Bölge adliye mahkemesi kararının gerekçesinde; "... çocuk vekil vasıtası ile yargılamada kendini temsil ettirmiş, reşit olduktan sonraki dönem için nafakanın devamını talep etmiştir. Bu istem TMK’nun 364.maddesi kapsamında yardım nafakası istemi olup, mahkemece, yardım nafakasında taraf sıfatı bulunmadığından 21.07.2018 tarihinden sonrasına ilişkin nafaka talebinin usulden red kararı verilmesi usul ve yasaya aykırı ise de müşterek çocuğun ilk derece mahkemesi karar tarihi itibariyle adına kayıtlı şirketten gelir sahibi olduğu, her davanın açıldığı tarihteki şartlara tabi olması nedeniyle karar tarihinden sonra hisselerin üçüncü şahsa devredilmesinin verilecek karara etkisinin bulunmadığı dikkate alındığında yardım nafakası talebinin reddine karar verilmesi sonucu itibariyle doğru olduğundan bu husustaki davacının istinaf talebinin reddine dair aşağıdaki hüküm kurulmuştur..." denilmekle ilk derece mahkemesince verilen "usulden red" kararının usul ve yasaya aykırı olduğunu belirlendiği halde, nihai olarak tarafların istinaf taleplerinin reddine karar verilmiştir. Kararın hüküm kısmında tarafların istinaf başvurusunun esastan reddine karar verilmek suretiyle gerekçe ile hüküm arasında çelişki yaratılmıştır. Gerekçe ve hüküm arasında yaratılan bu çelişki tek başına bozma sebebi oluşturduğundan, hükmün münhasıran bu sebeple bozulması gerekmiştir.
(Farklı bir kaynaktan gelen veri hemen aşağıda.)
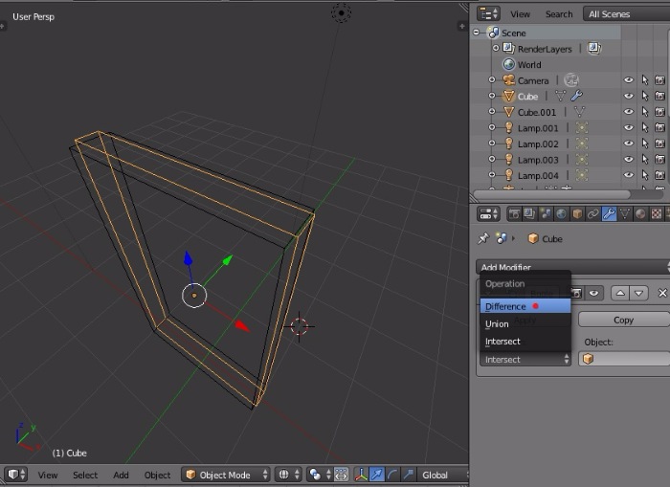Toggle Cube.001 visibility eye icon
The height and width of the screenshot is (487, 670).
point(629,112)
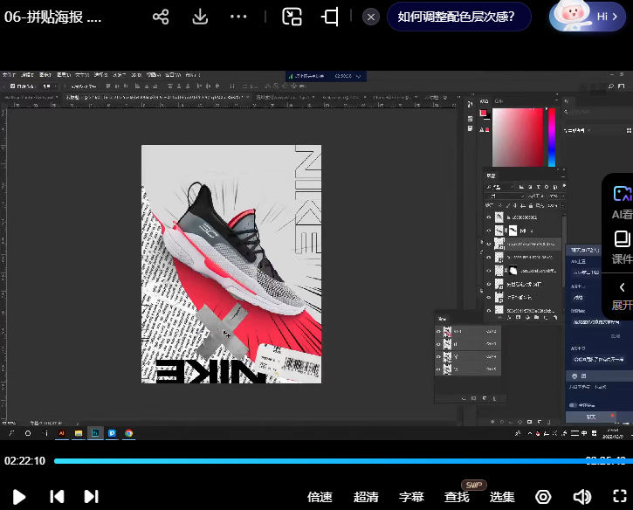This screenshot has width=633, height=510.
Task: Open the 倍速 playback speed menu
Action: [x=320, y=496]
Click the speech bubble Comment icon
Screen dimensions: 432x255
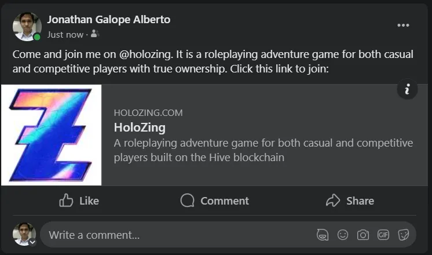[188, 201]
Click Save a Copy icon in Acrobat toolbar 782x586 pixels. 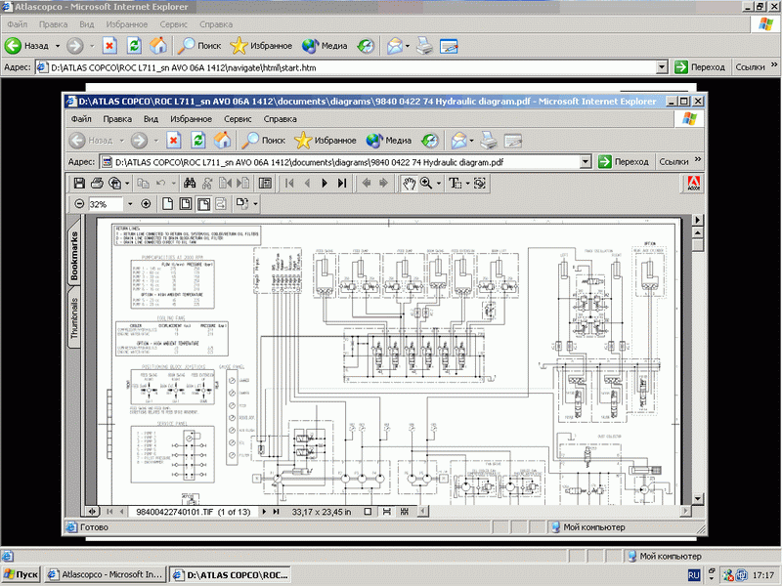coord(80,183)
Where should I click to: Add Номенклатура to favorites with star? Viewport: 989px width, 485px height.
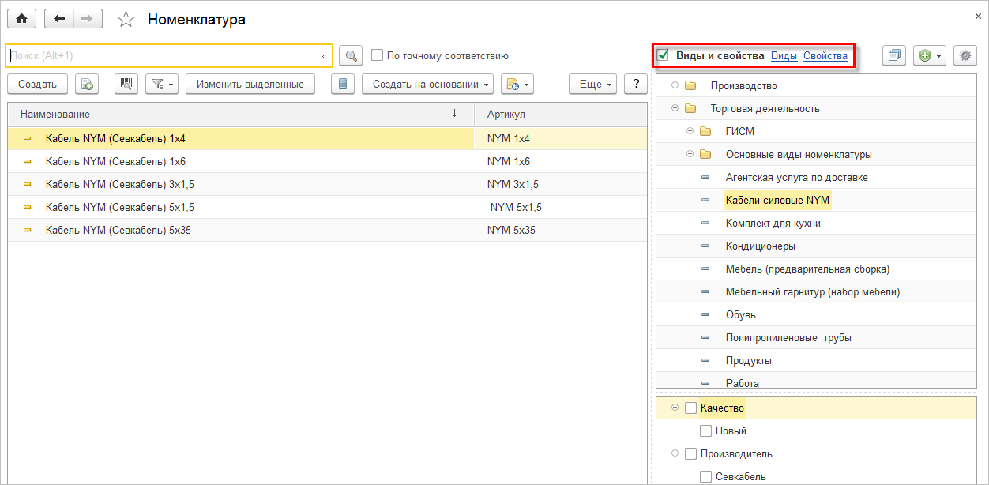[126, 20]
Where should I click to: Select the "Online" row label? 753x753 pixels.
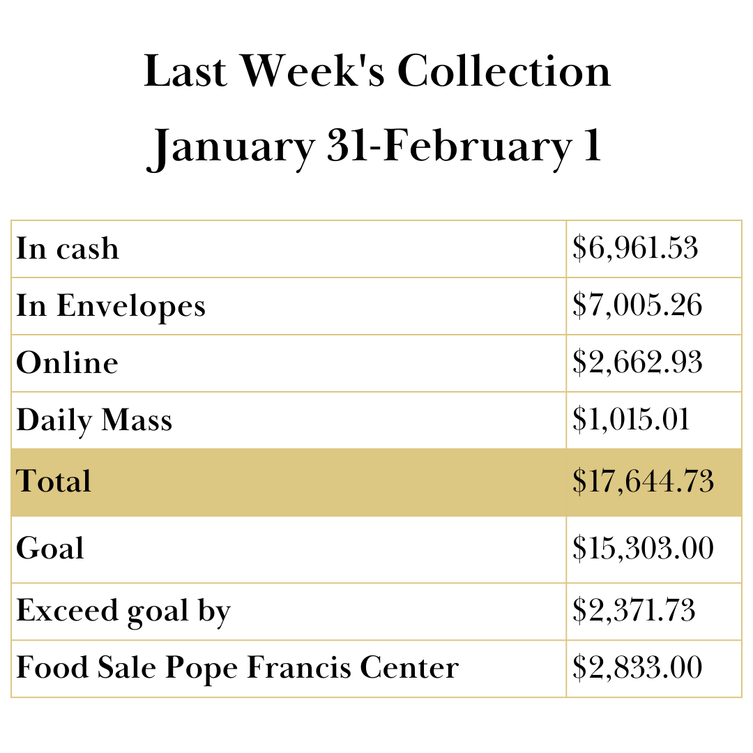tap(67, 363)
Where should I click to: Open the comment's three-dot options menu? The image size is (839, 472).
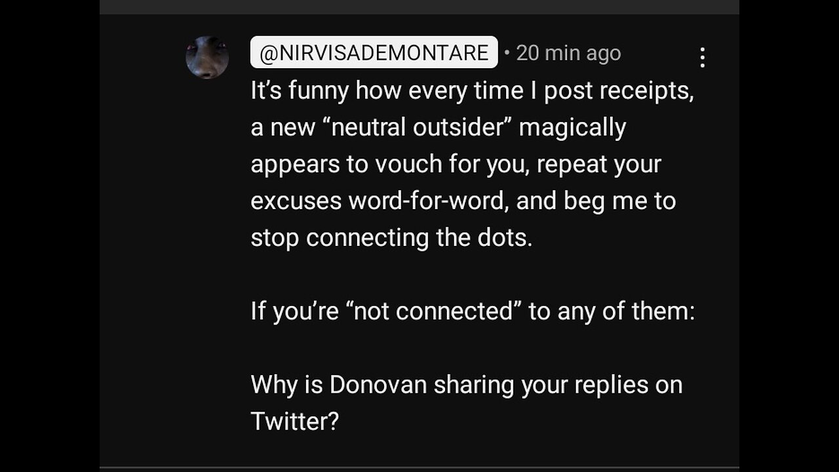702,58
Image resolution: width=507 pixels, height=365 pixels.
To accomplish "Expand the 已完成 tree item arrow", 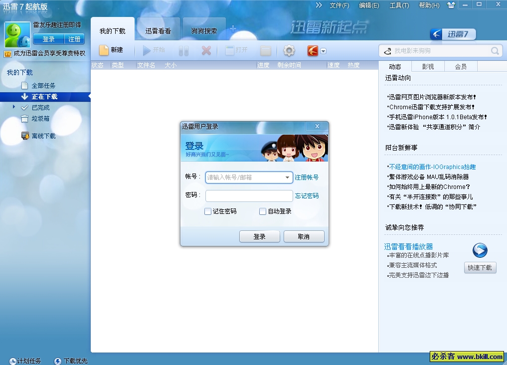I will pyautogui.click(x=14, y=107).
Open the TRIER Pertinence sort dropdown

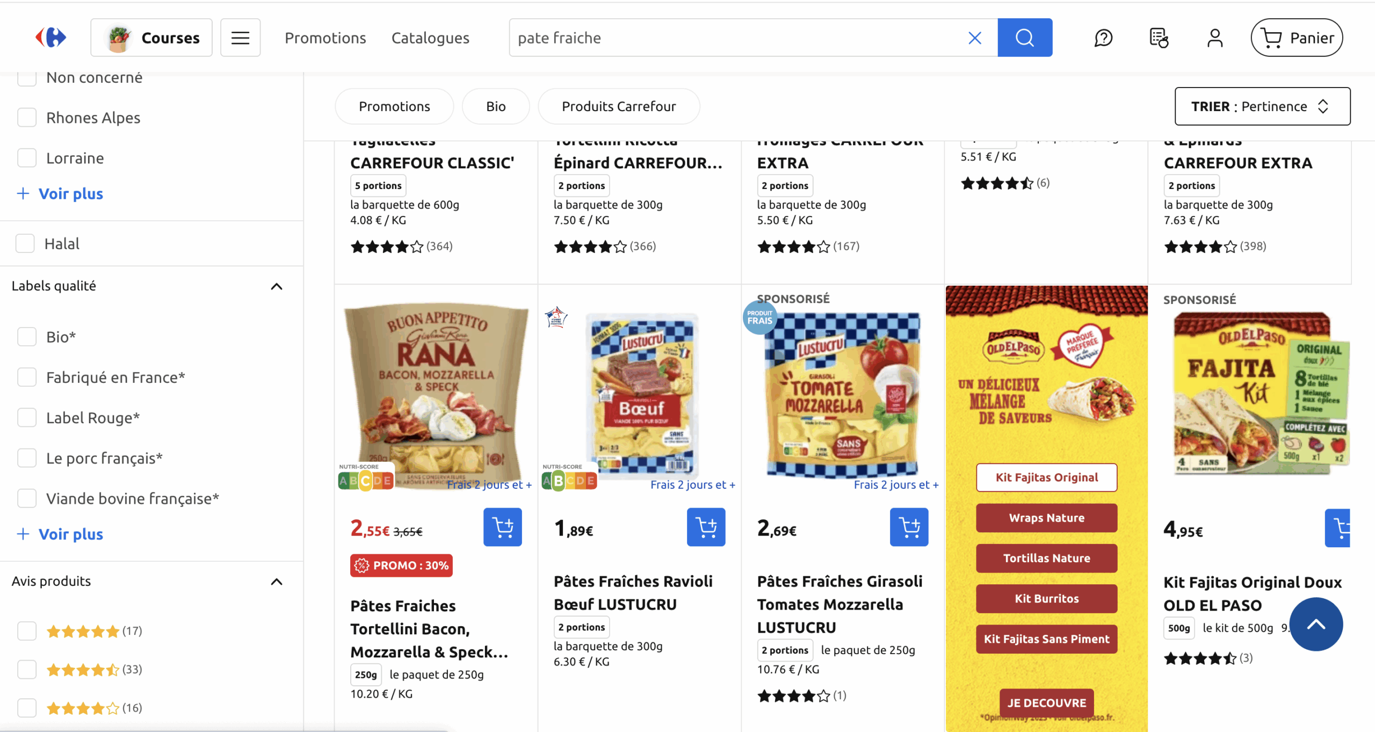tap(1262, 106)
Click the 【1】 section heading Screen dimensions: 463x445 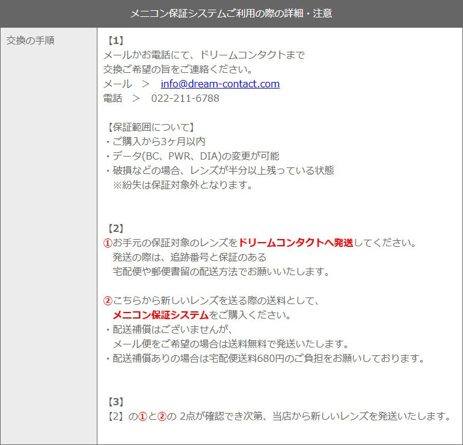[115, 41]
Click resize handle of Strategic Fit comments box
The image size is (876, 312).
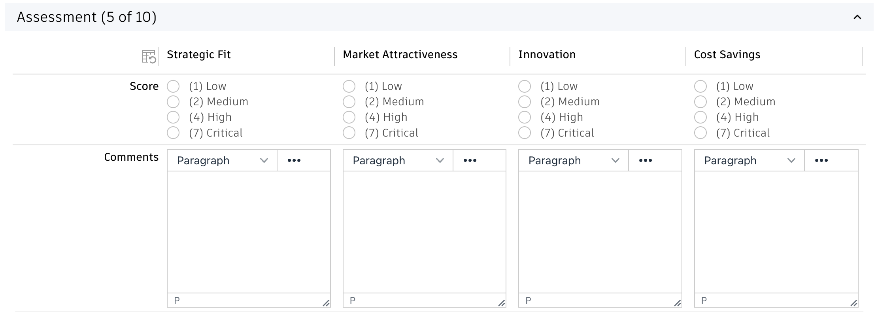326,303
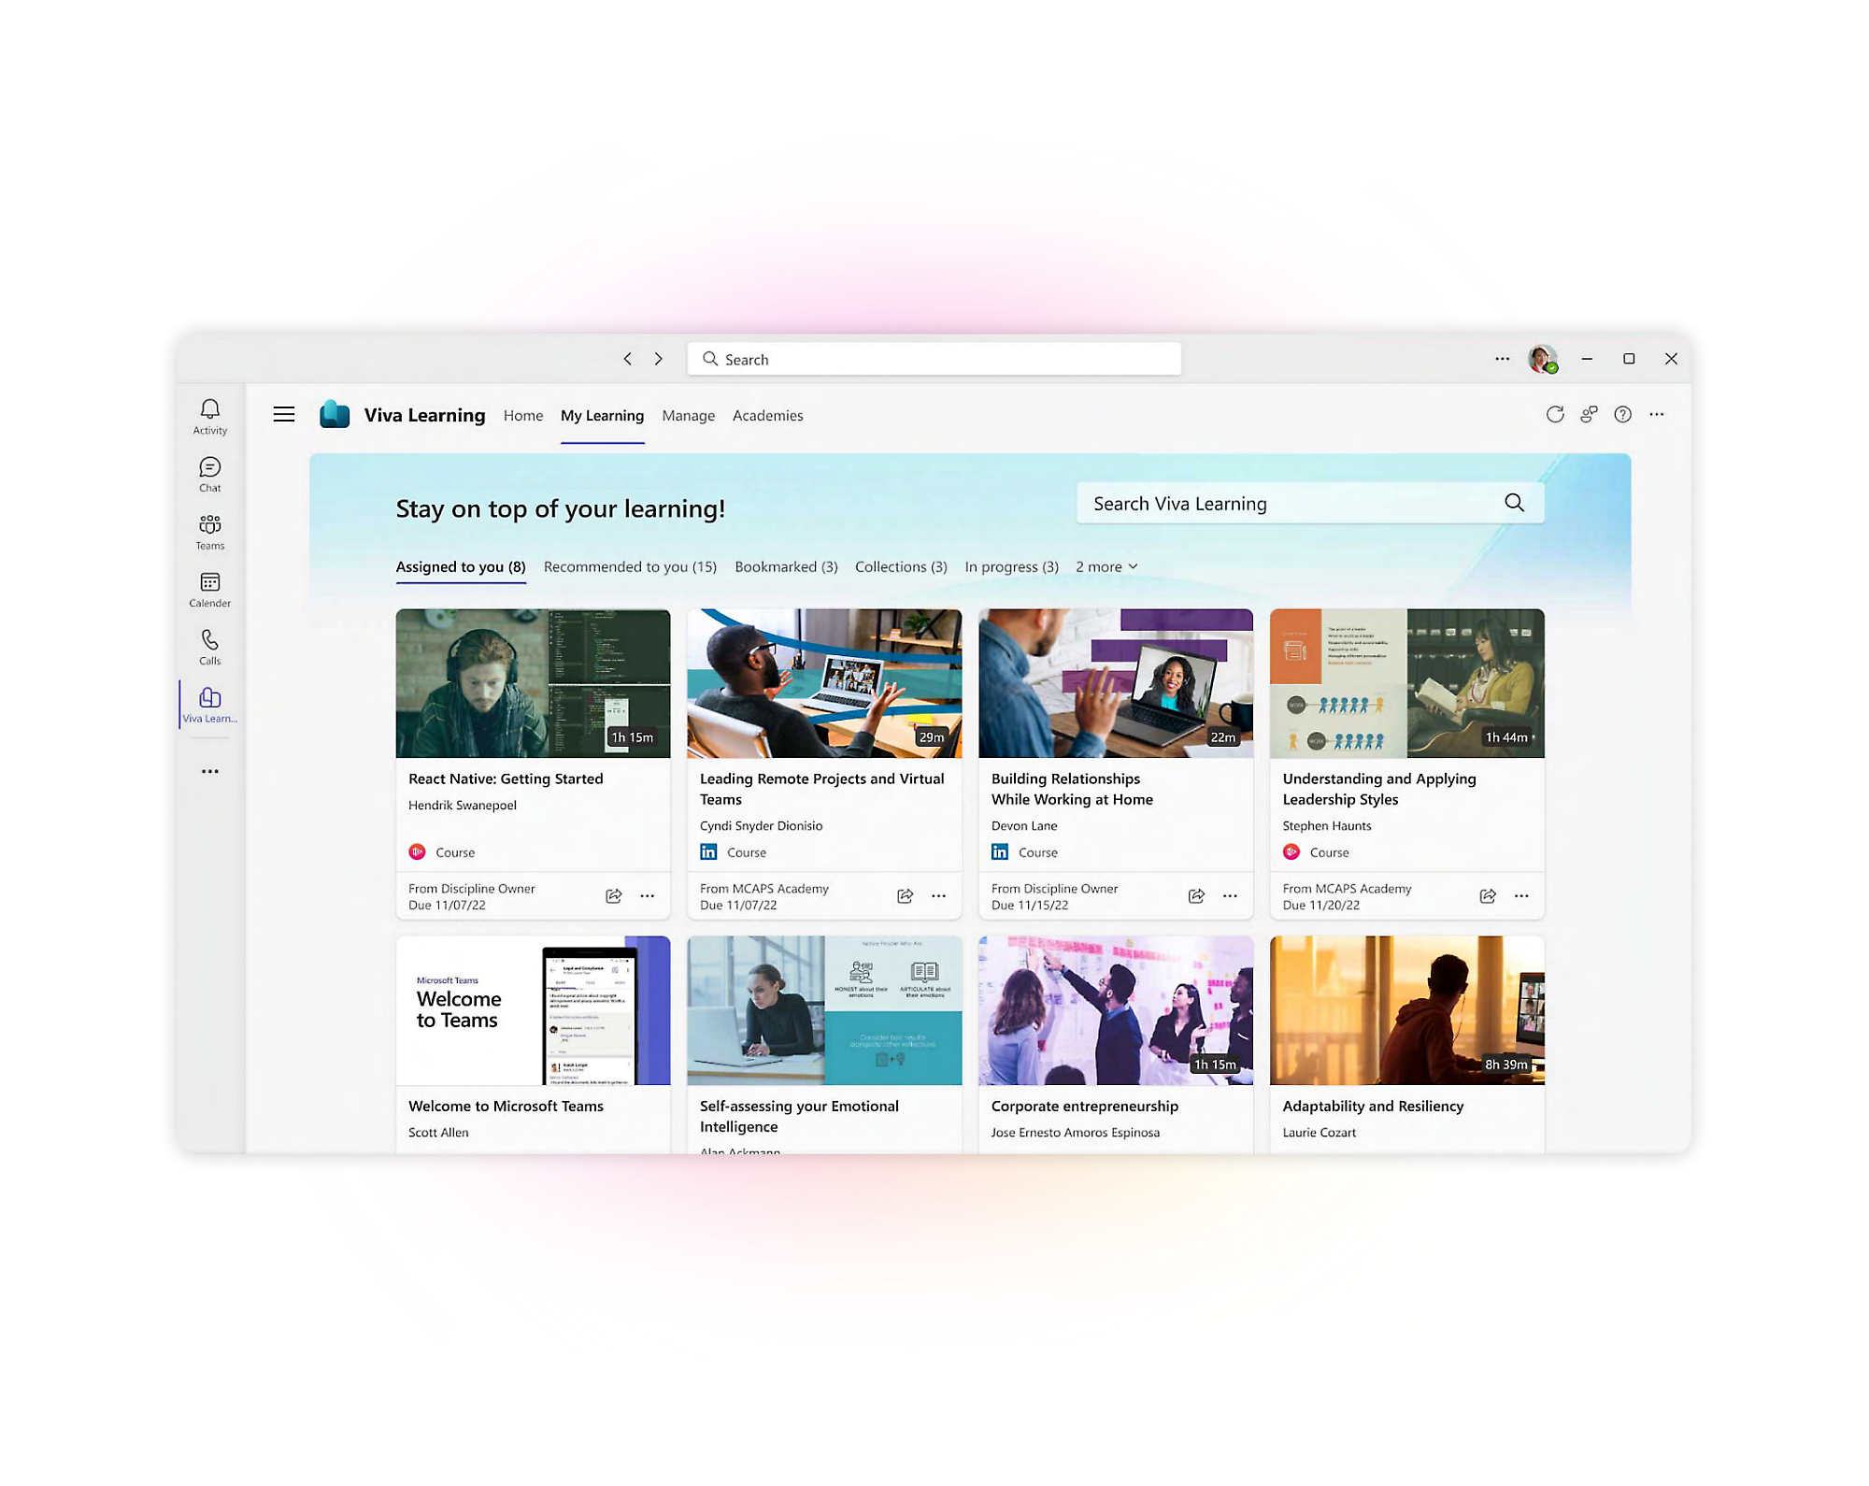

SONUÇ: Yukarıda gösterilen sebeple bölge adliye mahkemesi kararının BOZULMASINA, bozma sebebine göre sair temyiz itirazlarının şimdilik incelenmesine yer olmadığına, temyiz peşin harcın istek halinde yatırana geri verilmesine, dosyanın ilgili bölge adliye mahkemesi hukuk dairesine gönderilmesine oy birliğiyle karar verildi. 27.09.2022 (Salı)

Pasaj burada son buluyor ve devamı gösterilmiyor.